FHL1-related myopathies are inherited as X-linked recessive disorders or, in the case of scapuloperoneal myopathy, as an X-linked dominant disorder. In familial cases, mothers of affected males are themselves clinically less affected with symptoms appearing later in life. Severe, early onset reducing body myopathy results from de novo missense mutation of conserved amino acids of the second LIM domain (Schessl et al. J Clin Invest 118:904-912, 2008; Shalaby et al. Neurology 72:375-376, 2009). Mutations involving the zinc coordinating residue p.His123 result in a severe clinical course, while mutations in another zinc coordinating residue (p.Cys153) are associated with a milder phenotype. Childhood onset reducing body myopathy results from inherited mutations of the second LIM domain. The scapuloperoneal myopathy mutation is found in the second LIM domain and affects a conserved residue (p.Trp122Ser). Patients with Emery-Dreifuss muscular dystrophy-6 more often have FHL1 mutations in the fourth LIM domain. The majority of reported mutations in FHL1 are missense or nonsense (Human Gene Mutation Database).

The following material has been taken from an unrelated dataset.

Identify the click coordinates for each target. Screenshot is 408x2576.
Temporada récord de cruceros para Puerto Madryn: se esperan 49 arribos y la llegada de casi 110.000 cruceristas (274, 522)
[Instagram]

Analytical sensitivity should be high because nearly all FHL1 mutations reported to date are detectable by direct sequencing of genomic DNA.

This test provides full coverage of all coding exons of the FHL1 gene plus 10 bases of flanking noncoding DNA in all available transcripts along with other non-coding regions in which pathogenic variants have been identified at PreventionGenetics or reported elsewhere. We define full coverage as >20X NGS reads or Sanger sequencing. PGnome panels typically provide slightly increased coverage over the PGxome equivalent. PGnome sequencing panels have the added benefit of additional analysis and reporting of deep intronic regions (where applicable).

Dependent on the sequencing backbone selected for this testing, discounted reflex testing to any other similar backbone-based test is available (i.e., PGxome panel to whole PGxome; PGnome panel to whole PGnome).